I have data in the following format:
dataset <- data.frame(taxa = c("k__Archaea| p__Crenarchaeota", "k__Archaea| p__Euryarchaeota", "k__Bacteria| p__[Thermi]"),
"11908.MM.0008.Inf.6m.Stool" =c(0,1760,0),
"11908.MM.01115.Inf.6m.Stool" =c(0,1517,0),
"11908.MM.0044.Inf.6m.Stool" =c(0,10815,0),
"11908.MM.0125.Mom.6m.Stool" = c(0,4719,0))
view(dataset)
And I would like to convert it to the following format:
fix_dataset <- data.frame(study_id = c(0008, 0115, 0044, 0125),
individual = c("Inf", "Inf", "Inf", "Mom" ),
`k__Archaea| p__Crenarchaeota` = c(0,0,0,0),
`k__Archaea| p__Euryarchaeota`= c(1760, 1517,10815, 4719),
`` = c(0,0,0,0),
timept1 = c("6m", "6m", "6m", "6m"))
view(fix_dataset)
I am trying to cut out the beginning number series 11908 and "Stool" from each column name, split out the other parts of the column names and convert from wide to long format.

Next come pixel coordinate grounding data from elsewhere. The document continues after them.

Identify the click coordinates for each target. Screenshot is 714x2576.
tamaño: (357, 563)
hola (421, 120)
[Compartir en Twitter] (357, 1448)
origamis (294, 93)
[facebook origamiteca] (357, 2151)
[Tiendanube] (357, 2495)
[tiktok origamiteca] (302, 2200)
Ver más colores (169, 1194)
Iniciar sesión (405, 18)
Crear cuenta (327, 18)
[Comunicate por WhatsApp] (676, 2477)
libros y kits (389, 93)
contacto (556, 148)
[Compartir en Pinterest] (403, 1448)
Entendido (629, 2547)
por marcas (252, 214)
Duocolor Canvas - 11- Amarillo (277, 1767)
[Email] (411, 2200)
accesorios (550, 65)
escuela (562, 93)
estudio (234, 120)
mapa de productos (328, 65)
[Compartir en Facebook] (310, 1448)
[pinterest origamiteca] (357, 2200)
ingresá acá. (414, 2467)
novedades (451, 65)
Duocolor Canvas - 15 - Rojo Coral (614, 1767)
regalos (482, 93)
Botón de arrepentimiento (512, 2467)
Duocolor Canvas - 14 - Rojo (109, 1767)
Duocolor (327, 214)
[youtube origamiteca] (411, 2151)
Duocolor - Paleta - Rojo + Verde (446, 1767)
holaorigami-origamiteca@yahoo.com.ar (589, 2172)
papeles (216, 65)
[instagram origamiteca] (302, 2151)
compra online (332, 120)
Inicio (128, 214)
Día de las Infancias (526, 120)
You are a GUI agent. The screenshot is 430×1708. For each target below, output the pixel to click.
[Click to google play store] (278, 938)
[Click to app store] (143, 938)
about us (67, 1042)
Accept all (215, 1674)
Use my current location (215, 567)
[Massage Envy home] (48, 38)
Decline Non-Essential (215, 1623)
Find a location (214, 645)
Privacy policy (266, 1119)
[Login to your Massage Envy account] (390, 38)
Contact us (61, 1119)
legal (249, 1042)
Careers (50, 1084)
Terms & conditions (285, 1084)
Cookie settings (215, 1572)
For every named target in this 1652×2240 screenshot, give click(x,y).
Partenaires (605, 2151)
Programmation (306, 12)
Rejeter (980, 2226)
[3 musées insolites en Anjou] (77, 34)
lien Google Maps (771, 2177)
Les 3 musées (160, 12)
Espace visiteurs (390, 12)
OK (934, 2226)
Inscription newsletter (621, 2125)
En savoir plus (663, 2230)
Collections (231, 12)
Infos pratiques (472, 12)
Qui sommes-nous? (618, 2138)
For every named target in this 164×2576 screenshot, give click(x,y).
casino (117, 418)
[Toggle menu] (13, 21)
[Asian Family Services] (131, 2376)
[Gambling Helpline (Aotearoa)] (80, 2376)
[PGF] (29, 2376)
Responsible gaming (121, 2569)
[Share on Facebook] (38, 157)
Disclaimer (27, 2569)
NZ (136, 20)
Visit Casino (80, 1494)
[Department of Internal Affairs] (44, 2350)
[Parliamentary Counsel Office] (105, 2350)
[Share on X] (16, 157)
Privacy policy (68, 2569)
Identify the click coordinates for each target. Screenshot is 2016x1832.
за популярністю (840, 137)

I'm using the following code
library(tidyverse)
dataset %>%
pivot_longer(cols = -taxa) %>%
separate(col = name, into = c("info1", "info2", "study_id", "individual", "timept1", "info3"), sep = "[.]") %>%
pivot_wider(names_from = taxa,
values_from = value) %>%
select(study_id, individual, starts_with("k_"), timept1)
And I'm getting the following error message when I apply this to my data
Error in select(., study_id, individual, timept1, starts_with("k_")) :
unused arguments (study_id, individual, timept1, starts_with("k_"))
In addition: Warning messages:
1: Expected 6 pieces. Additional pieces discarded in 44 rows [242, 243, 903, 904, 1564, 1565, 2225, 2226, 2886, 2887, 3547, 3548, 4208, 4209, 4869, 4870, 5530, 5531, 6191, 6192, ...].
2: Expected 6 pieces. Missing pieces filled with `NA` in 1012 rows [74, 93, 94, 223, 224, 225, 226, 227, 228, 229, 230, 469, 470, 532, 533, 535, 536, 540, 580, 593, ...].
3: Values are not uniquely identified; output will contain list-cols.
* Use `values_fn = list` to suppress this warning.
* Use `values_fn = length` to identify where the duplicates arise
* Use `values_fn = {summary_fun}` to summarise duplicates
Does anyone have suggestions for these error messages?
You can achieve this with the following code:
library(tidyverse)
dataset %>%
pivot_longer(cols = -taxa) %>%
separate(col = name, into = c("info1", "info2", "study_id", "individual", "timept1", "info3"), sep = "[.]") %>%
pivot_wider(names_from = taxa,
values_from = value) %>%
select(study_id, individual, starts_with("taxa"), timept1)
which gives:
# A tibble: 4 x 6
study_id individual taxa1 taxa2 taxa3 timept1
<chr> <chr> <dbl> <dbl> <dbl> <chr>
1 0008 Inf 0 1760 0 6m
2 01115 Inf 0 1517 0 6m
3 0044 Inf 0 10815 0 6m
4 0125 Mom 0 4719 0 6m
Note that there is some inconsistency in your study id, i.e. in your original data set one of the ids is "01115" and in your preferred output it is "0115".